**Assigned task:** From the top of the entries below through the line containing "The image size is (486, 655).", return every line exactly as written, please, and stop there.

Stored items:
◇ ◇ ◇

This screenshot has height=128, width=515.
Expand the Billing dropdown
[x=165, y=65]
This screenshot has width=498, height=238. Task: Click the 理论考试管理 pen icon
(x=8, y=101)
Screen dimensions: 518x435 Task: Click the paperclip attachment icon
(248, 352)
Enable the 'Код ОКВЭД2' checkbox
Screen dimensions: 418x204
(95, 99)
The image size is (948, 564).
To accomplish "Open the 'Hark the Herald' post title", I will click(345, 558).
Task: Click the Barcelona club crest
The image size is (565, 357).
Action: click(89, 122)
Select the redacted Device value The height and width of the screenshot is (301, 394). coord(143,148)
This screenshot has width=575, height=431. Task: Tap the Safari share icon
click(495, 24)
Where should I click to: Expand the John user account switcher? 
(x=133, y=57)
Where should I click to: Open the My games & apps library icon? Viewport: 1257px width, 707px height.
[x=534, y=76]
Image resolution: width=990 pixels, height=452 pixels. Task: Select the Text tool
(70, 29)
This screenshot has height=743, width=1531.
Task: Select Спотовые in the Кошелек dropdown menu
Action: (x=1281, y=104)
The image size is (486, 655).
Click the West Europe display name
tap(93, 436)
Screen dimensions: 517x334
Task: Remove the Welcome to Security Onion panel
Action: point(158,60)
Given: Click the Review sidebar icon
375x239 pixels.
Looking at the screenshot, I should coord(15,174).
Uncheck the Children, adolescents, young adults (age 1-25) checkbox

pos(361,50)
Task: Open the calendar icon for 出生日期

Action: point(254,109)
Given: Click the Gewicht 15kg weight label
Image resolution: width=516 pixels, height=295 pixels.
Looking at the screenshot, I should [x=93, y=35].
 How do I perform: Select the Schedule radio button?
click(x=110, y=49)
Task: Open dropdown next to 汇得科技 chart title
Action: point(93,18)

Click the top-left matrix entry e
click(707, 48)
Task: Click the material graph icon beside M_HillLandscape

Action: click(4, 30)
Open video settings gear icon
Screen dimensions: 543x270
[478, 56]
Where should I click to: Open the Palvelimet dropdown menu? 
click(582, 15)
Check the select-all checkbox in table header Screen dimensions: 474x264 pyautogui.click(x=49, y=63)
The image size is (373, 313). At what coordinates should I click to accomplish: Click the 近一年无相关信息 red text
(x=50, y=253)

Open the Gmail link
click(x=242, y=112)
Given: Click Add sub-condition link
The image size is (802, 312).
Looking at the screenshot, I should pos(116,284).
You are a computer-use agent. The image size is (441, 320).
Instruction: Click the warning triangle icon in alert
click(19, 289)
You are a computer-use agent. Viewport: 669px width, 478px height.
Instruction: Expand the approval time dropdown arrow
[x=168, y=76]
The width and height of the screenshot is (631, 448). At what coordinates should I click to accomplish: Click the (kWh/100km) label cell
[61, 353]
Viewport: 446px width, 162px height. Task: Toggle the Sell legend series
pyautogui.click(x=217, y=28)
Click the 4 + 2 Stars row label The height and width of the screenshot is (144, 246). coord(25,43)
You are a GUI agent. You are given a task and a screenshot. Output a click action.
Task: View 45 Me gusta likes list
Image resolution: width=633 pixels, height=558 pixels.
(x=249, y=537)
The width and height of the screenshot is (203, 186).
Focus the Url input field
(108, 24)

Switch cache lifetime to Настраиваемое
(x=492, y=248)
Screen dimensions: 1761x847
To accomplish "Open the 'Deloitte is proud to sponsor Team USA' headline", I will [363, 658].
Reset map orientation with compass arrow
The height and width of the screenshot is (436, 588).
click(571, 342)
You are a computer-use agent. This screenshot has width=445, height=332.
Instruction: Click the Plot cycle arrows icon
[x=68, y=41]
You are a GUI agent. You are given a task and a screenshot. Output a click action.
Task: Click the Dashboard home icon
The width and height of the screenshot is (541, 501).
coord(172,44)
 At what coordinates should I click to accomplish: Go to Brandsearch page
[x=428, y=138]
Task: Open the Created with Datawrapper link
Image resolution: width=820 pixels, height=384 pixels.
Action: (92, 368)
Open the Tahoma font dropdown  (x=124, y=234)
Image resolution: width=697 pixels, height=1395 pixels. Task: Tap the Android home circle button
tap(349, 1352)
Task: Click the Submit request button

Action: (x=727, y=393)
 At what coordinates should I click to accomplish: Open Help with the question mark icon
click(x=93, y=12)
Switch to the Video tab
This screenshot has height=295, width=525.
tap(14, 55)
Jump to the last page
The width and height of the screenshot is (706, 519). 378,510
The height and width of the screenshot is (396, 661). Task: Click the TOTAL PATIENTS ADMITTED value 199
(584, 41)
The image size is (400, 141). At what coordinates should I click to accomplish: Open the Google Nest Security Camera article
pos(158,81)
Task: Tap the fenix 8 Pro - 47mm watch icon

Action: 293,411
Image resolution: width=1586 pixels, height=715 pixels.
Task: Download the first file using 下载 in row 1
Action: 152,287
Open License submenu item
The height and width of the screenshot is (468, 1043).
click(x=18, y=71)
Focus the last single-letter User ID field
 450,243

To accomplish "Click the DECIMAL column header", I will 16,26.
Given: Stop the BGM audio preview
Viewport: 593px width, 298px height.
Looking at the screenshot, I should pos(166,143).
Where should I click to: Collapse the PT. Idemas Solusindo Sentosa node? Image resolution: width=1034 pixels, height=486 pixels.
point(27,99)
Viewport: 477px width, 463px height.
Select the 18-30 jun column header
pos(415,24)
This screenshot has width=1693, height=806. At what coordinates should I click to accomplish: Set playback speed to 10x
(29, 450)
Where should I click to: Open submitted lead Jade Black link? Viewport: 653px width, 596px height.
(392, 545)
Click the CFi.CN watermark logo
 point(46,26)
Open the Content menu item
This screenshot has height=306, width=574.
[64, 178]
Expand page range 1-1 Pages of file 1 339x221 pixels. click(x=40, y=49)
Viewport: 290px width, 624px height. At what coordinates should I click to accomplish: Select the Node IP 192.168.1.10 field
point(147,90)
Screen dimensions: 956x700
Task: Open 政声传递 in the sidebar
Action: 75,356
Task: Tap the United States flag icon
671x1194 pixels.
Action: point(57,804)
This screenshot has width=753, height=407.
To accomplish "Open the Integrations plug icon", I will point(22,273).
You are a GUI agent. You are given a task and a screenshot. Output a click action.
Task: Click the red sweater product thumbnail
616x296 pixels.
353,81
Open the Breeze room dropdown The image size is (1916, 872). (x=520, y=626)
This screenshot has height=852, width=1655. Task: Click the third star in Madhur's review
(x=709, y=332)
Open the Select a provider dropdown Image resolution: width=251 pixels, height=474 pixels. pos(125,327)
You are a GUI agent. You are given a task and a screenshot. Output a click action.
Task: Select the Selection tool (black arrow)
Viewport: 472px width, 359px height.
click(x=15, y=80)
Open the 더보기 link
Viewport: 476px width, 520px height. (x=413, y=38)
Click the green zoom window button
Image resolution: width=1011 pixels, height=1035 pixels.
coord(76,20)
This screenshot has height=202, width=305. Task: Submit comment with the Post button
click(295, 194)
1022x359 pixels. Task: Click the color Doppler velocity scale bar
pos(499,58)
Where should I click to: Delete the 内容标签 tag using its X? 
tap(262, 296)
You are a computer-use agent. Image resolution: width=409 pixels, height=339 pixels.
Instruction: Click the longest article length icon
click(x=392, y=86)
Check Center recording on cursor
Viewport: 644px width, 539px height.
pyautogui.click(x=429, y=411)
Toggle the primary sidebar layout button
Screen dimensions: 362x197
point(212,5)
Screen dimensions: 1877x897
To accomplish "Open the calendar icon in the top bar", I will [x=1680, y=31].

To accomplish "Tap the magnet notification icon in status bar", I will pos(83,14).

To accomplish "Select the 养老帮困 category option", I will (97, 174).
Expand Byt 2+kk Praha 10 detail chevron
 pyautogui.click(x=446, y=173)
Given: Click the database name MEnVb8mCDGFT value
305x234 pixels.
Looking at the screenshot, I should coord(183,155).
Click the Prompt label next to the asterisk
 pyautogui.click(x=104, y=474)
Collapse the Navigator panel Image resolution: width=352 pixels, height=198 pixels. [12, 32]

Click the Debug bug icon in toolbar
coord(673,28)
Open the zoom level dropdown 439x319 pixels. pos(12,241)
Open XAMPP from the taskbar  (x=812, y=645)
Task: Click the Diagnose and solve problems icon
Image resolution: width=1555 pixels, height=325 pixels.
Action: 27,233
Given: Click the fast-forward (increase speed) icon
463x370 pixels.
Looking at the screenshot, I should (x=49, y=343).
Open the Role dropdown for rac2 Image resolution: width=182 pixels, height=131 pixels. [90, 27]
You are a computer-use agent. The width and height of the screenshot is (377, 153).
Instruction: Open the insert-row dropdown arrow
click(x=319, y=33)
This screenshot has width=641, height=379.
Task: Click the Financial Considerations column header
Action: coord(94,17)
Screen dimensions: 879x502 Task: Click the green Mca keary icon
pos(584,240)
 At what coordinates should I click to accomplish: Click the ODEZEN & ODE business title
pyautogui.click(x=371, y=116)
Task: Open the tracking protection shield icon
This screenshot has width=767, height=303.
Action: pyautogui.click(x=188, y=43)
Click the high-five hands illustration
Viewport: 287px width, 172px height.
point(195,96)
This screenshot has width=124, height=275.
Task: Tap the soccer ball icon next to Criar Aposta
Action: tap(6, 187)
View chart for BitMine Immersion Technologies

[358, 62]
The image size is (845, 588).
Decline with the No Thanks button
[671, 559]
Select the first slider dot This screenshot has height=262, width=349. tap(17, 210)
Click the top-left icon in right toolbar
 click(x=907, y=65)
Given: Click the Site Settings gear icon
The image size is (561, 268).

◇ ◇ ◇

**Answer for the task:**
This screenshot has height=128, width=515.
Expand the Billing dropdown
[x=165, y=65]
This screenshot has width=498, height=238. Task: Click the 理论考试管理 pen icon
(x=8, y=101)
Screen dimensions: 518x435 Task: Click the paperclip attachment icon
(248, 352)
Enable the 'Код ОКВЭД2' checkbox
Screen dimensions: 418x204
(95, 99)
The image size is (948, 564).
To accomplish "Open the 'Hark the Herald' post title", I will click(345, 558).
Task: Click the Barcelona club crest
The image size is (565, 357).
Action: click(89, 122)
Select the redacted Device value The height and width of the screenshot is (301, 394). coord(143,148)
This screenshot has width=575, height=431. Task: Tap the Safari share icon
click(495, 24)
Where should I click to: Expand the John user account switcher? 
(x=133, y=57)
Where should I click to: Open the My games & apps library icon? Viewport: 1257px width, 707px height.
[x=534, y=76]
Image resolution: width=990 pixels, height=452 pixels. Task: Select the Text tool
(70, 29)
This screenshot has height=743, width=1531.
Task: Select Спотовые in the Кошелек dropdown menu
Action: (x=1281, y=104)
The image size is (486, 655).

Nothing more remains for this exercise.